Foundation Applied: Reconstructing Past Motion Patterns
Archaeological research is where theoretical foundation meets empirical reality. Every excavation, every analysis, every inference about the past tests whether our frameworks actually work.
The signal-based approach transforms how we understand archaeological data:
Ireland RMP Project: 6,000 Years of Territorial Signals
Ireland’s Record of Monuments and Places contains 150,000+ archaeological features spanning from the Neolithic to the Medieval period. Traditional approaches catalog these chronologically by type—wedge tombs, ringforts, ecclesiastical sites.
The signal approach treats these distributions as degraded territorial signals. By applying contiguity matrices, kernel density estimation, and k-nearest neighbor graph analysis, we recovered:
Signal correlations suggesting historical continuity
This demonstrates we can greatly increase temporal scope, resolution, and accuracy even with noisy, incomplete data.

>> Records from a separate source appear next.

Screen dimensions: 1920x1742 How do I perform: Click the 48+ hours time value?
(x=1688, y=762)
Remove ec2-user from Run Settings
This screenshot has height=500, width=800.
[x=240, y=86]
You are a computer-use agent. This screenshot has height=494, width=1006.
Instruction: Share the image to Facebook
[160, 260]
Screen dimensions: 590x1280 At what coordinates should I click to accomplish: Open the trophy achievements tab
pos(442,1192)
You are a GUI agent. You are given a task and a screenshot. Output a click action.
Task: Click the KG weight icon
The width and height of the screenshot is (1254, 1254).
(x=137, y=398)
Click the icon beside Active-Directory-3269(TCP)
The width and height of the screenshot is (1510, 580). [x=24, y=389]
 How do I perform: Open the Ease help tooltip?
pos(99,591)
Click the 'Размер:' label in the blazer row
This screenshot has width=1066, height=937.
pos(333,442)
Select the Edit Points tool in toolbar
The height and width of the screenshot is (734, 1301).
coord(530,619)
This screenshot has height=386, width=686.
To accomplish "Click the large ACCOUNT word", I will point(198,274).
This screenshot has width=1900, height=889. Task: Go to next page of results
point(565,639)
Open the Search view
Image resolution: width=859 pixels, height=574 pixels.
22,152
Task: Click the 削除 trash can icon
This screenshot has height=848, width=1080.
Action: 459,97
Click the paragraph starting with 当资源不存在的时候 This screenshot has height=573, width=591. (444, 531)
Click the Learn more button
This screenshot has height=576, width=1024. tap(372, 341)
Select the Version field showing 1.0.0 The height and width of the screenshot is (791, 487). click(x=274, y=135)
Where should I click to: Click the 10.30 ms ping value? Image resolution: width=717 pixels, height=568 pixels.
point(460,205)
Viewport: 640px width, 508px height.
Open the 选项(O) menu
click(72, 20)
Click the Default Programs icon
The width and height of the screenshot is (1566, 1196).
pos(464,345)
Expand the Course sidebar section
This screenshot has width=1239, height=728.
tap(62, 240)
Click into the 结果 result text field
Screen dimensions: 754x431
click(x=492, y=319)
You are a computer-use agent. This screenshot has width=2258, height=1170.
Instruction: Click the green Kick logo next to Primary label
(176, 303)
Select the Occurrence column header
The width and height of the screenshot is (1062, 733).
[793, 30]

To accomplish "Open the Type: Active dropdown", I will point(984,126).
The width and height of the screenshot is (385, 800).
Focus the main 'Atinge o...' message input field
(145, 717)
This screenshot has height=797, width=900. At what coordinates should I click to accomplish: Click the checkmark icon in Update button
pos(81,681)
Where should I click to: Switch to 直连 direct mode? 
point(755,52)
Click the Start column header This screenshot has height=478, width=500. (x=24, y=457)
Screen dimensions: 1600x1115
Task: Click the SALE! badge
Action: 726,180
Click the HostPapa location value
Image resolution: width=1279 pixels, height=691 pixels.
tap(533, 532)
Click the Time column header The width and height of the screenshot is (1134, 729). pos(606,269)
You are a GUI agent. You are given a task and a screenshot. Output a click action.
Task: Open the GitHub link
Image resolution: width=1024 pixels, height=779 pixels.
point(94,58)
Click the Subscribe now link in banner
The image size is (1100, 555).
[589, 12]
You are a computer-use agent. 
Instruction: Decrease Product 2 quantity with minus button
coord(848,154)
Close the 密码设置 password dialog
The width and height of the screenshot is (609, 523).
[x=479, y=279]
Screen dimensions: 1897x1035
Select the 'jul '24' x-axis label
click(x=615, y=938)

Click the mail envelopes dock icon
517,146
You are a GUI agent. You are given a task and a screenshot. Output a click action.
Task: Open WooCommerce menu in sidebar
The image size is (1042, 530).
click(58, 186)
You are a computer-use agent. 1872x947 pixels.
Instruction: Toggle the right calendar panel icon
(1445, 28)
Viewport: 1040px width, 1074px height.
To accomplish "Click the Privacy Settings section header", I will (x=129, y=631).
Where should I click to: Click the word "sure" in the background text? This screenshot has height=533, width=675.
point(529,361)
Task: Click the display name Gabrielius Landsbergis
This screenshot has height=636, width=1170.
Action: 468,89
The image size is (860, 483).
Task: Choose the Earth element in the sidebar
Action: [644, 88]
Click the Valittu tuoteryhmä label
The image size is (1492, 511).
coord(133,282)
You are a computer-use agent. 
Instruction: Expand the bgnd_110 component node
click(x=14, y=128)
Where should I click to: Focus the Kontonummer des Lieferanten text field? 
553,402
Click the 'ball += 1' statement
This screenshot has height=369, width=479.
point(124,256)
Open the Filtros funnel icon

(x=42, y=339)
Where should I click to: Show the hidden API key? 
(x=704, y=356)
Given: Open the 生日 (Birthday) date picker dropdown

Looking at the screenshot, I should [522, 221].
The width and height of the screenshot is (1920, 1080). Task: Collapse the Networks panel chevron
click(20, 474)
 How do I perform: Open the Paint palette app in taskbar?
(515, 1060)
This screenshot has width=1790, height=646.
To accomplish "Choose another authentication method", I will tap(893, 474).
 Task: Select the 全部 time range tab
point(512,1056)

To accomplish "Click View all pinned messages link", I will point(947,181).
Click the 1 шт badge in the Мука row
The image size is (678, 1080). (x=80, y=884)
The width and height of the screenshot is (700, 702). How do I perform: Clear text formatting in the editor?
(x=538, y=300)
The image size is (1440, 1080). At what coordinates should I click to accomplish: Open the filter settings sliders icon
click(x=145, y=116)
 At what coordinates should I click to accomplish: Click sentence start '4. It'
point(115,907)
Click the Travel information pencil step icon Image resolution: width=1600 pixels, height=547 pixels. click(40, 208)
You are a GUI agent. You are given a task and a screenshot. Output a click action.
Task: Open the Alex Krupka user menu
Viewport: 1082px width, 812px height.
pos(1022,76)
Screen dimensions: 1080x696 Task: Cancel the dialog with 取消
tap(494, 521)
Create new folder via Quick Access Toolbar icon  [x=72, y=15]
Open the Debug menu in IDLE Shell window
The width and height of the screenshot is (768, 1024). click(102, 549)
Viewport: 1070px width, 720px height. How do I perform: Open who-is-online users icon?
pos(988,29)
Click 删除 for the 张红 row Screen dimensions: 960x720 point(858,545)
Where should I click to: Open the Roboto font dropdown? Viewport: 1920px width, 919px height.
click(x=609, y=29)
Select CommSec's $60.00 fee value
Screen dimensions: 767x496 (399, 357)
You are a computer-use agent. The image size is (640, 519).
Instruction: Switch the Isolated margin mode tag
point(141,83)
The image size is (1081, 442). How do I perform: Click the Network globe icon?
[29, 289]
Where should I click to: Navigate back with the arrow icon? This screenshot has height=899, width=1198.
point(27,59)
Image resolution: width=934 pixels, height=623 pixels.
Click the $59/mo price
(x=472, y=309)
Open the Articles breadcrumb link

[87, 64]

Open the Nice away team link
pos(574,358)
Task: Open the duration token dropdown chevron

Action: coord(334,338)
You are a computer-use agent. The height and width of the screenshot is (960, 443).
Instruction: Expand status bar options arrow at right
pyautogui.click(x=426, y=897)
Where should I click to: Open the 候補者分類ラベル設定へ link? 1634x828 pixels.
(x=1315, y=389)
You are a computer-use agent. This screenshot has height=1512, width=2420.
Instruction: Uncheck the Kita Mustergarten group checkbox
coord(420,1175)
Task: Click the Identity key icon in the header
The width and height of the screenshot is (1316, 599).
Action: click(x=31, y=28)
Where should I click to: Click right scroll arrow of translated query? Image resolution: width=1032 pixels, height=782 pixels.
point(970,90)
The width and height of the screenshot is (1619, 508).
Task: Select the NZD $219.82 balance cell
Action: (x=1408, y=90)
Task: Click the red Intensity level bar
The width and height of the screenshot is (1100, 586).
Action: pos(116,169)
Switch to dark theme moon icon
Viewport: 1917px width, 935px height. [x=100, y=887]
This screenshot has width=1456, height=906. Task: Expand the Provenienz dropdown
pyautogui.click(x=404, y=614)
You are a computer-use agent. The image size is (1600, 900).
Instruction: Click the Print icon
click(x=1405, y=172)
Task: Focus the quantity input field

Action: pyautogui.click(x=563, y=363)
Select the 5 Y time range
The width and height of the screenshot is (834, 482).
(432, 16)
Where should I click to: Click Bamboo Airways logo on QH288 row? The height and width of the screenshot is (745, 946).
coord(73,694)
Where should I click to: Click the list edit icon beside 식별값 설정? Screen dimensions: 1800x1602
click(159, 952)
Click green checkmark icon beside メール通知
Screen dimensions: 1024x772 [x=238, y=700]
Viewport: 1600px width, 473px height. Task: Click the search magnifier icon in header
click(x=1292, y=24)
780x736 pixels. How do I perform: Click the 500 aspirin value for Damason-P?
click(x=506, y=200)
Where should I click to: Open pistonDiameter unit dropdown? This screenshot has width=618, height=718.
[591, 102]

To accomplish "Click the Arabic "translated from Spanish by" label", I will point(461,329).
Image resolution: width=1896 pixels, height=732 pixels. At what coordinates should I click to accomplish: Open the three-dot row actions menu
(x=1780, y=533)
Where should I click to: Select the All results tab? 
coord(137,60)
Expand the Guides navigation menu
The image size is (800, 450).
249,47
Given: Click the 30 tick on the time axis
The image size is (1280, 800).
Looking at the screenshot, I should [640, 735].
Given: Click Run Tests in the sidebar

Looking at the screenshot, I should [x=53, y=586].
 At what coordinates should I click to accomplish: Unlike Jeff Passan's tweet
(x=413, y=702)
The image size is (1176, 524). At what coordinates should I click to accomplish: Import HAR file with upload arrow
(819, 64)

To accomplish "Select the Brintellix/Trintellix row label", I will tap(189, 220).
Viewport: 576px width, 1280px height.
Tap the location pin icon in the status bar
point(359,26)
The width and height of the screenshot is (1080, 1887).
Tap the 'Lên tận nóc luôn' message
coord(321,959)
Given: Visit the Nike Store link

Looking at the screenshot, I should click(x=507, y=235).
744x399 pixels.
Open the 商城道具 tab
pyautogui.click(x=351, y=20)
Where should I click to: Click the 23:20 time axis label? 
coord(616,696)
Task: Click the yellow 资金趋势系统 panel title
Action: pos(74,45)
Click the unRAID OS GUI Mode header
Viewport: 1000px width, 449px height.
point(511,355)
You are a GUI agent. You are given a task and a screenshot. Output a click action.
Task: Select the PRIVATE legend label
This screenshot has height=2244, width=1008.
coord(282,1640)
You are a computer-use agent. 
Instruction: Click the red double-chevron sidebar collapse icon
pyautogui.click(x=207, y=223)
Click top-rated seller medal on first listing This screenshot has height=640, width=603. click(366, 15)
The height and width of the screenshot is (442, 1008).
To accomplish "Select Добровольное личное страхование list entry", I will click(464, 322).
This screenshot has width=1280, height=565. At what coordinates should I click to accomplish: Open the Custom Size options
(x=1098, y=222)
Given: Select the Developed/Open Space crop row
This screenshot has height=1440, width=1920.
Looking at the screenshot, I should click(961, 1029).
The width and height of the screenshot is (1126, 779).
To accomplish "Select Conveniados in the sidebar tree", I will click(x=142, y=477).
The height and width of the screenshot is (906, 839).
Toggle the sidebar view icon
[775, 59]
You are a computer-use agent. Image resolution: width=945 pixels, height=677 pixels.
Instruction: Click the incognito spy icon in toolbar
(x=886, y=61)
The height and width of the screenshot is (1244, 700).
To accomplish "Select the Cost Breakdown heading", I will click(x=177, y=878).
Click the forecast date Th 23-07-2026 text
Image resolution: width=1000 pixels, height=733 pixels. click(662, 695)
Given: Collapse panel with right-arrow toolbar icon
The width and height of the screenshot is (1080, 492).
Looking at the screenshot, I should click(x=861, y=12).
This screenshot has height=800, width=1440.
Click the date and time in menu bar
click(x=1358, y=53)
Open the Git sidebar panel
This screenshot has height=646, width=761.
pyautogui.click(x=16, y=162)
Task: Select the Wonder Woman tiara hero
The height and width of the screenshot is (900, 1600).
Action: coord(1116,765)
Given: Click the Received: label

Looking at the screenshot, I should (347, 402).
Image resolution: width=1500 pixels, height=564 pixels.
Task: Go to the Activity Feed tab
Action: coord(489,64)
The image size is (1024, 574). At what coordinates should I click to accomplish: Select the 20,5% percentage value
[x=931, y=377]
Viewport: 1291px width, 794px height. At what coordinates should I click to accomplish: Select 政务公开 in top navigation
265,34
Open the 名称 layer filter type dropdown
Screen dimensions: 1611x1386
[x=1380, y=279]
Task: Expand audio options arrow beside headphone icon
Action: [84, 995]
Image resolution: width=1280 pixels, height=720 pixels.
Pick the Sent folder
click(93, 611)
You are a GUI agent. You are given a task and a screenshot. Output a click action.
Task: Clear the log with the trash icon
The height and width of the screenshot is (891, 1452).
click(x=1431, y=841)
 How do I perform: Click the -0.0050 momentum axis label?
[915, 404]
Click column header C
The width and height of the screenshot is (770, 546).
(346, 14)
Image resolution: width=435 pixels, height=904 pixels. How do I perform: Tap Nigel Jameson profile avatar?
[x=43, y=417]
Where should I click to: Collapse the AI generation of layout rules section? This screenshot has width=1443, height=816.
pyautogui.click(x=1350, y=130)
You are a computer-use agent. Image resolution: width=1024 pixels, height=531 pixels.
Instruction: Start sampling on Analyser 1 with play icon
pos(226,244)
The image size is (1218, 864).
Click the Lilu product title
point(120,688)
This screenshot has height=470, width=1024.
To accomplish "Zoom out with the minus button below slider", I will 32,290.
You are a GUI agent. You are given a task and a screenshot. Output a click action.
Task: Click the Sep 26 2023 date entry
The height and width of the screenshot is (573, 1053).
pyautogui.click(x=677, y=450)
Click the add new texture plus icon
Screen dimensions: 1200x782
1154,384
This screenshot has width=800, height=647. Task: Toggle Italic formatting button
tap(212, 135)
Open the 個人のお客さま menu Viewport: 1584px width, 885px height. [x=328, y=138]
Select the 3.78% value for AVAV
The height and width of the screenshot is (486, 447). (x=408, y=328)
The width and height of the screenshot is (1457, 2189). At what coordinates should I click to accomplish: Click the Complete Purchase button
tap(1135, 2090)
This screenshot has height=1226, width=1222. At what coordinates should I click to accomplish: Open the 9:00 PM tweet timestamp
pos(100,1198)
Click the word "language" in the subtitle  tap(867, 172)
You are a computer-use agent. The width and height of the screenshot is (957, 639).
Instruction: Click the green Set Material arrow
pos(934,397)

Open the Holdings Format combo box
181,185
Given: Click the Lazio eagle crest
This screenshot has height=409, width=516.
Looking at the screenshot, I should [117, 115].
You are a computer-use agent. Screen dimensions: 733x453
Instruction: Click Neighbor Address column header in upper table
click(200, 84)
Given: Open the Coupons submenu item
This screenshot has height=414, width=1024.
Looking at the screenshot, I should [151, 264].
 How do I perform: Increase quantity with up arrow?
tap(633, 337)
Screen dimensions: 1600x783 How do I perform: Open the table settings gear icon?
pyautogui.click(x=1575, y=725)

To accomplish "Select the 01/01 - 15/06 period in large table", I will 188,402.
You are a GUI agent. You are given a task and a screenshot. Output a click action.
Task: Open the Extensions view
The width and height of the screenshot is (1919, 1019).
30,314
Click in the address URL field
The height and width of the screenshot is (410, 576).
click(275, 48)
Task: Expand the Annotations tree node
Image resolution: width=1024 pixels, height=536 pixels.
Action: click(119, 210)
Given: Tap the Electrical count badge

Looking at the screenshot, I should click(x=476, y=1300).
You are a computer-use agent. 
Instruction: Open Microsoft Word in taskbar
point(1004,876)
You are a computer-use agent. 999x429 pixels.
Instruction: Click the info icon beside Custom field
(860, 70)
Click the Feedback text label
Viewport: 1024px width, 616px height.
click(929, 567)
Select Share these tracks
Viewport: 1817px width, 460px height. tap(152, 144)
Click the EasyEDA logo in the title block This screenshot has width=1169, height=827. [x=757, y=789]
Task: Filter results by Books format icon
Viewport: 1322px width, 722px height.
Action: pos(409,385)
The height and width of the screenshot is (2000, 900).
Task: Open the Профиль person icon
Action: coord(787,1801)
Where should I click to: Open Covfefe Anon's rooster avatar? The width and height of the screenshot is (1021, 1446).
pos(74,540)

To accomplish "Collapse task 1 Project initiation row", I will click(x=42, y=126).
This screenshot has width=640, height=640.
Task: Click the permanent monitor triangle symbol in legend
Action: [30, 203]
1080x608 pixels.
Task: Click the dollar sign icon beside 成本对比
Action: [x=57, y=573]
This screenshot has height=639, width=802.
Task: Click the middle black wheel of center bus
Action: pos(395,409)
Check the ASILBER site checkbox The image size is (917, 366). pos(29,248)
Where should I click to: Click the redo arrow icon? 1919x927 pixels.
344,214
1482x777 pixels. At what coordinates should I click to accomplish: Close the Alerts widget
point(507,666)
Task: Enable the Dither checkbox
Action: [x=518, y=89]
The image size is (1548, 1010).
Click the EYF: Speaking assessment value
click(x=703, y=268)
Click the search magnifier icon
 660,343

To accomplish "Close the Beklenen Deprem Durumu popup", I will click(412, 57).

Laetoli Footprints: Pure Motion Traces
The Laetoli footprints from 3.66 million years ago represent the clearest possible archaeological signal—actual motion traces preserved in volcanic ash. Recent photogrammetric reconstruction reveals:
Detailed gait patterns and locomotion mechanics
Evidence for diverse body sizes and ages
Potential behavioral inferences from track distribution
These are motion patterns made directly observable, allowing us to test biomechanical models and infer selective pressures on hominin evolution.
Hominin Evolution & Object Control
The evolution of the Hominidae cannot be understood separately from technological development. Tool use is not a “cultural trait” layered onto biology—it is an extension of the somatic system boundary that fundamentally altered the selective environment.
Each innovation in controlled motion (biface symmetry, hafting, composite tools) required and selected for new neural control systems, creating evolutionary feedback. We can trace this through:
Changes in hand morphology (Ardipithecus to Homo)
Increasing cranial capacity correlated with tool complexity
Evidence for specialized motion patterns in artifact assemblages
Modern computational tools finally make signal-based archaeology practical:
LLM-powered extraction of features from historical documents and survey data
GPU acceleration for processing landscape-scale datasets
Neural networks for pattern recognition in archaeological signals
Embedded systems (Raspberry Pi “Time Engines”) for field data collection
These aren’t just digital conveniences—they enable fundamentally new kinds of analysis by treating archaeological datasets as signal processing problems.
Field Work: Ground Truth for Signal Models
Excavation remains essential. Physical stratigraphy, material analysis, and contextual relationships provide the ground truth that validates (or falsifies) signal-based models. Every trowel stroke records new data points that refine our understanding of how motion traces decay and what patterns persist.